Federal Marijuana Rescheduling Order Gives Hawai'i Lawmakers New Hope for Cannabis Reform

After years of watching his recreational cannabis bills die quiet deaths in the Hawai'i State Legislature, Big Island Representative David Tarnas has found an unlikely source of optimism: the Trump administration's Department of Justice. Acting Attorney General Todd Blanche's order to reclassify medical-grade marijuana from Schedule I to Schedule III marks the most consequential shift in federal cannabis policy in decades - and it's already reverberating through statehouses like Honolulu's, where legalization efforts have long stalled against a wall of federal ambiguity.

What the Federal Order Actually Does

The specifics matter here, because the order is narrower than headlines might suggest. Blanche's directive immediately places two categories of marijuana into Schedule III of the Controlled Substances Act: FDA-approved drug products containing marijuana, and medicinal marijuana products regulated under a qualifying state license. That's it. Recreational cannabis remains untouched - for now.

But the downstream effects could be substantial. Schedule I classification - the category marijuana has occupied alongside heroin, LSD, and ecstasy since the Nixon era - designates a substance as having no accepted medical use and high abuse potential. Schedule III, home to codeine, ketamine, and anabolic steroids, acknowledges moderate to low dependence risk. The practical difference is enormous: it opens the door to federally sanctioned research, eases banking restrictions for medical cannabis businesses, and eliminates certain tax penalties that have strangled state-legal operators for years.

An expedited administrative hearing beginning June 29 will consider the broader question of rescheduling all marijuana from Schedule I to Schedule III. Notice will be published in the Federal Register. The DOJ framed it as providing "a timely and legally compliant pathway to evaluate broader changes to marijuana's status under federal law."

Hawai'i's Long, Complicated History with Cannabis

Hawai'i holds a quiet distinction in cannabis policy. In 2000, it became the first state to legalize medical marijuana through its legislature rather than by ballot initiative. That was a quarter century ago. And yet recreational use remains illegal, with only a narrow decriminalization carve-out - possession of three grams or less - signed into law in 2019 by then-Governor David Ige, who notably let the bill become law without putting his name on it.

Tarnas, who represents North and South Kohala, has pushed recreational legalization bills session after session. None have gained traction. The reasons are familiar to anyone who follows state-level cannabis politics: lingering cultural conservatism, law enforcement opposition, and - critically - the persistent tension between state legalization and federal prohibition. That last factor has provided convenient cover for legislators reluctant to act.

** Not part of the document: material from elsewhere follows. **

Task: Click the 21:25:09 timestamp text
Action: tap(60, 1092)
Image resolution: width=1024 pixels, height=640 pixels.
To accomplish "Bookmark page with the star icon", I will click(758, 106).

"It's only the beginning and there are still a lot of questions," Tarnas told Big Island Now. "Folks in the community and the industry are uncertain how it will affect the current status quo."

Here's the catch: the federal rescheduling doesn't legalize anything at the state level. Hawai'i's medical cannabis program will continue operating under existing state law. The State Department of Health confirmed as much on Friday, stating there are "no immediate changes to state law or program operations." But Tarnas is watching for what comes next - particularly whether the federal government might eventually reschedule recreational cannabis too.

The Practical Gap Between Rescheduling and Legalization

It's worth being clear-eyed about what rescheduling does not accomplish. Moving marijuana to Schedule III is not legalization. It does not create a federal right to possess or sell cannabis. It does not resolve the patchwork of contradictory state laws. And it does not address the hundreds of thousands of people who have been convicted under existing drug statutes.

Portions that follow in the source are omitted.